> **Exercise instructions**
Print every one of the following items verbatim, from the first line through the last.

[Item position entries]
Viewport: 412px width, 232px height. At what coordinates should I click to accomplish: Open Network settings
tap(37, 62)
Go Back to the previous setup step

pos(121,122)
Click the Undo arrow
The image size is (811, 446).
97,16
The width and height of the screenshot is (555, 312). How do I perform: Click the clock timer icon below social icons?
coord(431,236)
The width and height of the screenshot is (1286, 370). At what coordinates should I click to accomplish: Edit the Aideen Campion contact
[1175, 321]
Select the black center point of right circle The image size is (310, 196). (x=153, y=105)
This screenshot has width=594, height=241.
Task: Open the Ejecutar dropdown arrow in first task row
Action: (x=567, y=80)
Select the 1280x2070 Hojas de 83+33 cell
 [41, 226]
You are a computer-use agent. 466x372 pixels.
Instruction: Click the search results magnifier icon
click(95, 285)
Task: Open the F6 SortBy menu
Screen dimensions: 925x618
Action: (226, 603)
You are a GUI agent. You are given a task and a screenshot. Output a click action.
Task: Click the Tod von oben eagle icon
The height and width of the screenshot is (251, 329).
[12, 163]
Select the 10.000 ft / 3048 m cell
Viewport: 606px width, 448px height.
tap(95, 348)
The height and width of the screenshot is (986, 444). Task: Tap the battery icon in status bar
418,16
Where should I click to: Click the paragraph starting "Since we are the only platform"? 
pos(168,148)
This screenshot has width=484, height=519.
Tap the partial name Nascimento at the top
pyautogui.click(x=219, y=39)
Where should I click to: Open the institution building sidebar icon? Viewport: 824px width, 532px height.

> **Output**
Viewport: 412px width, 232px height. At what coordinates should I click to accomplish: Open Network settings
tap(37, 62)
Go Back to the previous setup step

pos(121,122)
Click the Undo arrow
The image size is (811, 446).
97,16
The width and height of the screenshot is (555, 312). How do I perform: Click the clock timer icon below social icons?
coord(431,236)
The width and height of the screenshot is (1286, 370). At what coordinates should I click to accomplish: Edit the Aideen Campion contact
[1175, 321]
Select the black center point of right circle The image size is (310, 196). (x=153, y=105)
This screenshot has width=594, height=241.
Task: Open the Ejecutar dropdown arrow in first task row
Action: (x=567, y=80)
Select the 1280x2070 Hojas de 83+33 cell
 [41, 226]
You are a computer-use agent. 466x372 pixels.
Instruction: Click the search results magnifier icon
click(95, 285)
Task: Open the F6 SortBy menu
Screen dimensions: 925x618
Action: (226, 603)
You are a GUI agent. You are given a task and a screenshot. Output a click action.
Task: Click the Tod von oben eagle icon
The height and width of the screenshot is (251, 329).
[12, 163]
Select the 10.000 ft / 3048 m cell
Viewport: 606px width, 448px height.
tap(95, 348)
The height and width of the screenshot is (986, 444). Task: Tap the battery icon in status bar
418,16
Where should I click to: Click the paragraph starting "Since we are the only platform"? 
pos(168,148)
This screenshot has width=484, height=519.
Tap the partial name Nascimento at the top
pyautogui.click(x=219, y=39)
Where should I click to: Open the institution building sidebar icon? Viewport: 824px width, 532px height.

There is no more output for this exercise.